We note that our network was both trained and tested on images from the same, limited dataset of 250 blood cell images. As little information is available on the statistical properties of this dataset, it is difficult to assess its homogeneity and representativity, or counter possible batch effects27. Moreover, the small size of the dataset may lead to significant sampling noise when splitting it for testing and training. Hence, we used an independent, much larger dataset to test if our findings are generalizable. This dataset consists of single-cell images from 200 individuals including 100 AML patients, and might therefore be expected to better represent variabilities in cell morphology and sample preparation. We followed the analogous approach as for the ALL dataset, and trained a binary classifier for myeloblast and monoblast recognition, using the identical network architecture. As for the smaller ALL dataset, we observed that classifier quality measured by the ROC-AUC increased with the training dataset size. Saturation of the ROC-AUC value was observed for a training set size of 50 images, only slightly more than for the much smaller ALL dataset. Hence, a high-quality binary classifier for recognition of one particular cell class of interest, i.e. lymphoblasts in the ALL dataset or myeloblasts and monoblasts in the AML dataset, can be obtained using a relatively small number of training images, on the order of tens of images. This is consistent with the observation that not all training samples of large datasets are equally important for training a network, which has motivated the development of importance sampling as a strategy to save computational resources in CNN development28.

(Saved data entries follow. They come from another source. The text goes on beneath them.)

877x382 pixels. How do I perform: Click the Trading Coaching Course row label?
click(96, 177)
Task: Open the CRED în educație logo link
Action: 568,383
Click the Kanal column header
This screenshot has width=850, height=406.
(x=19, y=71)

Modifying the network such as to perform multiclass classification of blood cell images into six morphological categories resulted in an F1-score of 0.81 ± 0.09, indicating good performance. In the multiclass prediction task, misclassifications mainly occur for images taken from classes containing very few training samples, as well as for cell types that are known to be difficult to accurately discriminate morphologically, such as lymphoblasts, typical lymphocytes and atypical lymphocytes. Hence, as might be expected, also the multiclass classification performance depends on the number of training images and the complexity of the discrimination problem, i.e. the morphological similarity of target classes.

By systematically varying the size of our training set, we have shown that a relatively small number of training samples may be sufficient for training a network with good performance in both classification tasks. However, increasing the training set improves class separation, as indicated by gradient saliency maps, LRP, and low-dimensional embedding of the penultimate network layer.

Deep learning approaches have shown promise in several areas of medical image classification, in some cases attaining human-level performances using very large training sets. In clinical practice even a small prediction performance gain can be important. Consequently, large training sets should be used to full extent whenever available. However, this is not always the case, e.g., because their acquisition or annotation is not feasible, too time consuming or cost inefficient. In all such cases when one is confined to smaller datasets, our analysis is particularly relevant. As shown in this work, good results may already be obtained using a limited number of training images.